Indeed, one reason why there is a long gap between the election and the new government’s first Budget is this is the first time we have had a transfer of power since the creation of the OBR.
It has been further lengthened by the timing of the election, which fell at an odd point in the parliamentary calendar, but the more noteworthy reason for the delay for our purposes is that Rachel Reeves has less power to shape the final Budget than the previous Labour chancellor Alistair Darling did.
This is a good thing, I think: among other things it means that the chancellor of the day can’t simply go “oh well, I’ll change the forecasts” to create more wriggle room for themselves.
There will be a lot to say about what Labour is doing on October 30 and thereafter (Inside Politics will be sending a bonus newsletter on Wednesday afternoon), but today I wanted to talk about three ways Budgets have gone wrong before — and what echoes I’ll be looking out for this week.
Two days after the Budget, my colleagues will examine what it means for the UK’s economic prospects in a live webinar at 1pm (free for subscribers here).
Inside Politics is edited by Georgina Quach. Read the previous edition of the newsletter here. Please send gossip, thoughts and feedback to [email protected]
The ghosts of Budgets past
The ‘omnishambles’ budget 2012
If Rachel Reeves’ first Budget is unpopular, then I suspect we will hear a lot from Labour about George Osborne’s 2010 to 2012 fiscal events. None of them were particularly popular, and the 2012 one in particular was really very unpopular indeed.

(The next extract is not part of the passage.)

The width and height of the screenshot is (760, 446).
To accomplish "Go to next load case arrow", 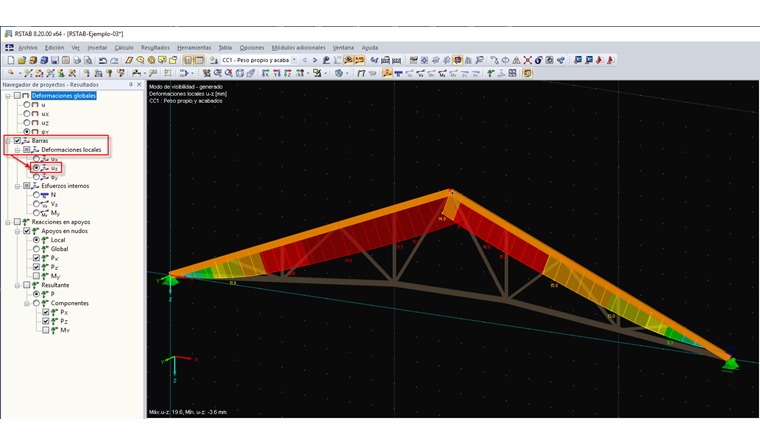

The centrepiece of this Budget was Osborne unpicking Alistair Darling’s 50p top rate of income tax and reducing it to 45p, plus a series of relatively minor tax changes — in terms of revenue, at least — that became politically controversial. This was the only year of the 2010 to 2015 parliament in which Labour’s electoral performances matched their opinion poll lead.
This is the sort of unpopular Budget that Keir Starmer and Reeves are geared up to deliver — one that they feel will bear fruit over the next four to five years.
The complicated success:
The set piece of Gordon Brown’s 2007 Budget was a cut in the basic rate of income tax, which he partly paid for by scrapping the 10p starting rate of tax (which he himself had introduced). The major actions of Nigel Lawson’s Budgets in 1987 and 1988 were his tax cuts: he reduced the basic rate from 29p in the pound to 25p, and cut the top rate from 60p to 40p.
Both these changes endured for a long time: no one has restored the 10p tax rate, because they judged, as Brown had, that while it sounds very good on paper, it didn’t actually do very much to help the poorest earners while undermining the tax base. Lawson’s cut to the top rate remained in place until the global financial crisis.
But Lawson’s forecasts led him to underestimate the strength of the British economy, and the “Lawson boom” that followed — a period of rapid economic growth — turned to bust. Brown’s premiership and standing took a huge battering over the abolition of the 10p rate.
The uncomplicated failure
I am going to assume that no one who reads this newsletter needs to be reminded of what happened to Liz Truss and Kwasi Kwarteng in the autumn of 2022.
The long-run failure
In 1997, the Labour government came to power having promised not to increase income tax (sound familiar?). Gordon Brown did, however, raise taxes in an awful lot of other ways. One of the consequences of his first Budget in 1997 was in helping to kill off the defined benefit pension for good, by removing the tax credit that pension funds could reclaim on dividends paid by British companies. This has created a huge problem in the long run. (We talked about this a bit last week on the Institute for Fiscal Studies podcast, where I made a guest appearance.)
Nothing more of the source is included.